== DATA SHOWN ==

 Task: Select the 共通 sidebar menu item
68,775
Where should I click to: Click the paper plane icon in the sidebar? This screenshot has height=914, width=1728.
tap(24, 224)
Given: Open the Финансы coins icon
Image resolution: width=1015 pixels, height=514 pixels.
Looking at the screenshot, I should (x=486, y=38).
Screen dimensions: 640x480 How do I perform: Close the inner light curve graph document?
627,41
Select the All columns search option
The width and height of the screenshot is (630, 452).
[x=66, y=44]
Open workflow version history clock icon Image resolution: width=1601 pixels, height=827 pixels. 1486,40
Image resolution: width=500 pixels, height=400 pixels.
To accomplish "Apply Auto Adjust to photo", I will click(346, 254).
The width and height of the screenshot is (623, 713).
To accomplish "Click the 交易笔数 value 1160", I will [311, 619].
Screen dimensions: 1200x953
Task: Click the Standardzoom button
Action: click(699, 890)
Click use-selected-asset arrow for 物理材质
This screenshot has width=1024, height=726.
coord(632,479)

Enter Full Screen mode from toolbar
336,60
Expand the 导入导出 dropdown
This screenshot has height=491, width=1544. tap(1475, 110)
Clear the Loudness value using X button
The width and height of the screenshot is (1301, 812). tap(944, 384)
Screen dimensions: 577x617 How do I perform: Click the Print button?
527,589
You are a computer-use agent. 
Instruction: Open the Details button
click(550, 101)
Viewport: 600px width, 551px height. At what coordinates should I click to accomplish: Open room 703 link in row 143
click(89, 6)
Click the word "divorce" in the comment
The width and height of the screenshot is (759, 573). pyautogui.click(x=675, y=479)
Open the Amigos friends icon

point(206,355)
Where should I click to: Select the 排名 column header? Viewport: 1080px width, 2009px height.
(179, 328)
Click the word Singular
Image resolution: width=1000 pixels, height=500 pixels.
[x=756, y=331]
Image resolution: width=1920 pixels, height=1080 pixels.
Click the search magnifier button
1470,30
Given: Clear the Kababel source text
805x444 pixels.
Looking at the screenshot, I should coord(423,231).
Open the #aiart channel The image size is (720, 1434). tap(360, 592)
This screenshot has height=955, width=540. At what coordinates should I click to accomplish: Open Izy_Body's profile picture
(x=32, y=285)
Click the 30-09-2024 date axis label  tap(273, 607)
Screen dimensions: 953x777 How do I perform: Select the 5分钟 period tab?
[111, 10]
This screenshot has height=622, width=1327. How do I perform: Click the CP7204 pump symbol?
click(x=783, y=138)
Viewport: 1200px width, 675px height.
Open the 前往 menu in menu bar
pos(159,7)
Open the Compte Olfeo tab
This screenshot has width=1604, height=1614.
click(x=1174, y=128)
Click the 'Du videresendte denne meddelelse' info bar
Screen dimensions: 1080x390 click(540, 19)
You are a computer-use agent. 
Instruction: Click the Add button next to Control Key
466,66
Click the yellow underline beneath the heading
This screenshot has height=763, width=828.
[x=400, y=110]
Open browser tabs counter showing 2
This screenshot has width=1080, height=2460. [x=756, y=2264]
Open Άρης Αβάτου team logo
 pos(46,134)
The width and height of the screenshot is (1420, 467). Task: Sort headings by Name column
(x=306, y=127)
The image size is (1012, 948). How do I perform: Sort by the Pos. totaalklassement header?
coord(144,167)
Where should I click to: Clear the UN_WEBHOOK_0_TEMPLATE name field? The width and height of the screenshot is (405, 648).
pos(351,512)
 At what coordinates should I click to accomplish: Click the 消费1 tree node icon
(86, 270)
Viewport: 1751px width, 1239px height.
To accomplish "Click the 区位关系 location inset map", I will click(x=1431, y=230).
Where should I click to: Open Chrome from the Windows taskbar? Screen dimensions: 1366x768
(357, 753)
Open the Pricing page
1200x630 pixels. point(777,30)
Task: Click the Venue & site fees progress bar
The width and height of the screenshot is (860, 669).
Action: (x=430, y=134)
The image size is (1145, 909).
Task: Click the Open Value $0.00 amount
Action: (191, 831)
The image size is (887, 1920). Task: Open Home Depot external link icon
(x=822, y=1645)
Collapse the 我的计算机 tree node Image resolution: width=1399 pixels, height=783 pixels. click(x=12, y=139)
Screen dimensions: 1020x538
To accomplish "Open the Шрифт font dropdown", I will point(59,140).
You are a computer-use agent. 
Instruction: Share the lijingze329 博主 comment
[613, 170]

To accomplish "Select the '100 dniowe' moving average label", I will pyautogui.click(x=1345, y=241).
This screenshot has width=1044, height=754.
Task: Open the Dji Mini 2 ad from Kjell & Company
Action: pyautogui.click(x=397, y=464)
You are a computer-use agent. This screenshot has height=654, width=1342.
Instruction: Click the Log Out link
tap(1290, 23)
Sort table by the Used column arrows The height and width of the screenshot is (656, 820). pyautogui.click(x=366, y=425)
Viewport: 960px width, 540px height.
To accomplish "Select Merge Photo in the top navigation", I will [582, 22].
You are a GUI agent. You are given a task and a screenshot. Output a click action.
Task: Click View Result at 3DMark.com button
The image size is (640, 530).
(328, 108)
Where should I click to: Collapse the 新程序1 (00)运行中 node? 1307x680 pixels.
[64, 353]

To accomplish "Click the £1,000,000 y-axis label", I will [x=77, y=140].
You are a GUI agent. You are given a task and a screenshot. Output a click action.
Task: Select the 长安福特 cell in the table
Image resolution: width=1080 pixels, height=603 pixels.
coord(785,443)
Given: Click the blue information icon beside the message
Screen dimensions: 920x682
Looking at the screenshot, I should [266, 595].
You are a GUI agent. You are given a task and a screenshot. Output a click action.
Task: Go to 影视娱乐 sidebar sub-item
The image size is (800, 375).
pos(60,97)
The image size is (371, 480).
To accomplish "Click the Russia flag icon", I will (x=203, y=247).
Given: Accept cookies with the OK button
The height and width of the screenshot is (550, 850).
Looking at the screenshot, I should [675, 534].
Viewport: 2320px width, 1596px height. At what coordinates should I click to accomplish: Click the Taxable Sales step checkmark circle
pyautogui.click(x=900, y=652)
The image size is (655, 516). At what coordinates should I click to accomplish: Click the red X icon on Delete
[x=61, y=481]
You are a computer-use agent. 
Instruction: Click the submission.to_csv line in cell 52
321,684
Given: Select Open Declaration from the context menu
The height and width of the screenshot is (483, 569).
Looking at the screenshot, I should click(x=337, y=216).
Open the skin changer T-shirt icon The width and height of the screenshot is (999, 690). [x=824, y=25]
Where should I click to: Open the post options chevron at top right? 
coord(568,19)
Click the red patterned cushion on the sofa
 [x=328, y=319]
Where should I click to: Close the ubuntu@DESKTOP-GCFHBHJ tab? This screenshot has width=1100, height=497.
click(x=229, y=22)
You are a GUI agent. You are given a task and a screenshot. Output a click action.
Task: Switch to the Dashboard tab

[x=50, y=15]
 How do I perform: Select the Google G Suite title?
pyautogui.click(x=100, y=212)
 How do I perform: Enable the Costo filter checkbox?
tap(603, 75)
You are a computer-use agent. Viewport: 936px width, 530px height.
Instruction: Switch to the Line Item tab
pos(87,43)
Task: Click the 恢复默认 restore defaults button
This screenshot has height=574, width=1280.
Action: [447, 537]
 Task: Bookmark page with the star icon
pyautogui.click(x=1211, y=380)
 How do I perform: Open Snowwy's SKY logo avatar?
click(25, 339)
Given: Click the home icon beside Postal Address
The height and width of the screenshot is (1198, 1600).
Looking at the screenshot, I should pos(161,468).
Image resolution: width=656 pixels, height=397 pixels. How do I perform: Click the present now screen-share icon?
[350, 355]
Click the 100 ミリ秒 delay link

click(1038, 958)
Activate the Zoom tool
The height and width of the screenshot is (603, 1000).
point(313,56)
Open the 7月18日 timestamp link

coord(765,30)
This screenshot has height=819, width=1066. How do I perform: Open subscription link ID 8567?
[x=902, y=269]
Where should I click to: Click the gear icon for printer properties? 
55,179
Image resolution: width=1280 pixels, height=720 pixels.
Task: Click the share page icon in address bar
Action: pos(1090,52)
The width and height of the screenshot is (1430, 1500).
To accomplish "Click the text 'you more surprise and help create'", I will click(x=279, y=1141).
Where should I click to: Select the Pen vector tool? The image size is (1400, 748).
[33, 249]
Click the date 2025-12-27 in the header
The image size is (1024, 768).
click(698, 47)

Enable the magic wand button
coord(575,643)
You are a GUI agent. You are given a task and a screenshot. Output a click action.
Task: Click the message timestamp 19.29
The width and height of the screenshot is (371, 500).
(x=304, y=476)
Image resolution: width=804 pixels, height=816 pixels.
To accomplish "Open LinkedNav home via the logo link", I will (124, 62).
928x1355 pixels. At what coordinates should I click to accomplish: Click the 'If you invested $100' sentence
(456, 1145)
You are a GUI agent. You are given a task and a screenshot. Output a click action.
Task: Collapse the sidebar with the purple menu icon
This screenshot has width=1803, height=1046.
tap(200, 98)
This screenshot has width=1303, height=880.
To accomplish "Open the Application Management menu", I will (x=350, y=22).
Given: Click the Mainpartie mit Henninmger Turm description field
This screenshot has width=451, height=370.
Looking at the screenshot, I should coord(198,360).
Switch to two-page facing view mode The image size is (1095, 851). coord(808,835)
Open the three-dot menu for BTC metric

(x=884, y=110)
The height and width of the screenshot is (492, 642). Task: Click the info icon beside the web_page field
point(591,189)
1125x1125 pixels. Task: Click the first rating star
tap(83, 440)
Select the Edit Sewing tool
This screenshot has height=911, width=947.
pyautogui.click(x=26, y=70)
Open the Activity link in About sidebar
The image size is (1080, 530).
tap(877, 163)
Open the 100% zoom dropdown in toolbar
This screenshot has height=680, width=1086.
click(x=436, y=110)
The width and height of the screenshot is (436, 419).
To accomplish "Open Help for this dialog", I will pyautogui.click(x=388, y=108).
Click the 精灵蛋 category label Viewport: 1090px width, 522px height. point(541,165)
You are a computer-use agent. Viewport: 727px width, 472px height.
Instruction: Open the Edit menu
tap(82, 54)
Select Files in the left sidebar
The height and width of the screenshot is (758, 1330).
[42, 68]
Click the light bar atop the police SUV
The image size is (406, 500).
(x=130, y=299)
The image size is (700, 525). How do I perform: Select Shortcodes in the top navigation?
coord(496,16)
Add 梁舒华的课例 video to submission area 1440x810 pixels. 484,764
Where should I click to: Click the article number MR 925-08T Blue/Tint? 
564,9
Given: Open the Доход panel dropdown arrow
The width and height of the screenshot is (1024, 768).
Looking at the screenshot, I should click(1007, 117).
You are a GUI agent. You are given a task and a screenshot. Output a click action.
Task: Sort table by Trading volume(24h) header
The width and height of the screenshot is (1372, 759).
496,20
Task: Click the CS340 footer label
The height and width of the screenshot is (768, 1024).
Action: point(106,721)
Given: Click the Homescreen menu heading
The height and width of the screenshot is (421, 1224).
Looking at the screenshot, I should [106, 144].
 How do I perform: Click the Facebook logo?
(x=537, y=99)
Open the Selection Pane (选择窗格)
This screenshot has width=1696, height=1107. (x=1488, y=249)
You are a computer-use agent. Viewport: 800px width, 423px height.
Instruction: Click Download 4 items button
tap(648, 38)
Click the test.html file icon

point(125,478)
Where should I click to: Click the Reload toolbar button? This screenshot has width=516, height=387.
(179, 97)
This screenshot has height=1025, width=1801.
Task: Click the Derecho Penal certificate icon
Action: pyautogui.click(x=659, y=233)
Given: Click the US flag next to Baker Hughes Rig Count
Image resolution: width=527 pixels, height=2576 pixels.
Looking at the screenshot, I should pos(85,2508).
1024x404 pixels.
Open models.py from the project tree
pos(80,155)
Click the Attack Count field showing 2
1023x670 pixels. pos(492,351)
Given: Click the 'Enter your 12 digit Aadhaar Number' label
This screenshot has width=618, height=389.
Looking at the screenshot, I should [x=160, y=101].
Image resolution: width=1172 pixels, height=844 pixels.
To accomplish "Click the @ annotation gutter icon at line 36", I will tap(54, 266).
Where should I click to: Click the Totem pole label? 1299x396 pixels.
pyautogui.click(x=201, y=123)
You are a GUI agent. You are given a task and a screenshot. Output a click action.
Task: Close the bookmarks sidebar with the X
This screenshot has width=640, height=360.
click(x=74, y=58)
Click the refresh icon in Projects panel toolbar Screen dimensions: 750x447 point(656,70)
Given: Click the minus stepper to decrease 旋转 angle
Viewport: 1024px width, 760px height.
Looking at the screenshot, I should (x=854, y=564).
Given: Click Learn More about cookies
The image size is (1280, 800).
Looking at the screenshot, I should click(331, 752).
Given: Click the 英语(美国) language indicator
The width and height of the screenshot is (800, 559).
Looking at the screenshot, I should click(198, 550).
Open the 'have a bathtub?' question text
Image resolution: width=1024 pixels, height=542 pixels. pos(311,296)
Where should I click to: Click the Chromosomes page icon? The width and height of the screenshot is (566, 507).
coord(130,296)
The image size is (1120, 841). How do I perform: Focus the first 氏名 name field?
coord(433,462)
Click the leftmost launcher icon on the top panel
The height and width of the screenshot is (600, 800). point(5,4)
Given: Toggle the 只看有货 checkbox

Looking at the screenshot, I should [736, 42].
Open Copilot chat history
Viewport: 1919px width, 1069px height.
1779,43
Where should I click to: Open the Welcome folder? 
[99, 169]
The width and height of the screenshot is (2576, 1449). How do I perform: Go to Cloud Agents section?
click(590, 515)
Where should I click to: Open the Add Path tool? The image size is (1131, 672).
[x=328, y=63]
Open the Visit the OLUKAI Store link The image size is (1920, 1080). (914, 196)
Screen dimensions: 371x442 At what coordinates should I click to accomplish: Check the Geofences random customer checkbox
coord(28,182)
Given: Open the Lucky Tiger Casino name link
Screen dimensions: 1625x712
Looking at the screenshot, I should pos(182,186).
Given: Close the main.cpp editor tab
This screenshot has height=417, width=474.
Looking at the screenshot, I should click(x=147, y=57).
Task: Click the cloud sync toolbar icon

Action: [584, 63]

===

» EXERCISE GOAL: Working from the records above, write out verbatim only the lines from the line containing "Open models.py from the project tree" through the line containing "Image resolution: width=1172".

» RESPONSE AREA:
Open models.py from the project tree
pos(80,155)
Click the Attack Count field showing 2
1023x670 pixels. pos(492,351)
Given: Click the 'Enter your 12 digit Aadhaar Number' label
This screenshot has width=618, height=389.
Looking at the screenshot, I should [x=160, y=101].
Image resolution: width=1172 pixels, height=844 pixels.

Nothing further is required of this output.